I must admit, I can find no way to spin all of this in a positive light. Perhaps reading Ungerer’s work on children’s books might be the best course to retrieve some optimism. Or perhaps walk away from Ungerer all together. But I’d suggest that that is not the way. I cannot tell you that I relate to where Ungerer is coming from. I’ve never experience war, never been in close proximity, I’ve only gained faint images from the stories my grandpa told me. Even those are not graphic by any means. Perhaps the most haunting bit of war cinema I’ve seen was the John Huston documentary Let There Be Light.
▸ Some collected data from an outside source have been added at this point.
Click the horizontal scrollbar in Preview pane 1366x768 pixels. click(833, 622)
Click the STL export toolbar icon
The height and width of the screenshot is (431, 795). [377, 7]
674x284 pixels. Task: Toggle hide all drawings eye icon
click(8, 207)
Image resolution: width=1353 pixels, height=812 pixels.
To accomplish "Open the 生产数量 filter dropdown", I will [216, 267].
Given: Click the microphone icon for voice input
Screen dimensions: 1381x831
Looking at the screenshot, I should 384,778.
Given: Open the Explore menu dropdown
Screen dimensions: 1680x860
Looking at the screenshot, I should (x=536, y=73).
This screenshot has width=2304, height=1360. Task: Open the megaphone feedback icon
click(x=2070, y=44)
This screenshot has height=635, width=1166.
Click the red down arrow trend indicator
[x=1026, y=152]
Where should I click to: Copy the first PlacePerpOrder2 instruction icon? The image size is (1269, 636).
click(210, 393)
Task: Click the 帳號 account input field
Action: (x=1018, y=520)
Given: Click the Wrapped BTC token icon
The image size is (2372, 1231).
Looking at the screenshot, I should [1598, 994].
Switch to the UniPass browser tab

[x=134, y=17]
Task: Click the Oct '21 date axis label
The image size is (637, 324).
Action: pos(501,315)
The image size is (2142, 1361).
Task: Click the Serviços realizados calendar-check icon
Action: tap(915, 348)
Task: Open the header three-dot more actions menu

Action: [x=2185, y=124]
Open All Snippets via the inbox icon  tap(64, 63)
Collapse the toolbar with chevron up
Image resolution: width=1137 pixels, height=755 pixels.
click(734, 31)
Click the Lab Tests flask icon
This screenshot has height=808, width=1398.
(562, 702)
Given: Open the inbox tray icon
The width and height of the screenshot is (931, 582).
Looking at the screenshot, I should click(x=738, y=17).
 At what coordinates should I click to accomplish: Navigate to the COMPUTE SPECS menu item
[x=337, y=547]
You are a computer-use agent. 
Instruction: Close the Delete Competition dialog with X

However, even that film, with images of soldiers back from the war, physically intact yet mentally broken, will never allow me to get into their headspace fully. So in this particular situation, looking at these drawings by Ungerer, why do I find myself returning to these drawings?

When a child purposely steps on an ant, they may be indifferent to the ant’s pain; however, there is something besides indifference that is present – playfulness. Ungerer is filled to the brim with a playful vigor in the face of horror. It makes me think, whether or not playfulness is that far removed from indifference, or even, being unaware.
However, perhaps there is a victory that can be discovered, in treading the lines of indifferent violence, and finding humor in it. After all, comedy is formed out of tragedy. We just need, to dive into the grave, and emerge with a bone to chew on.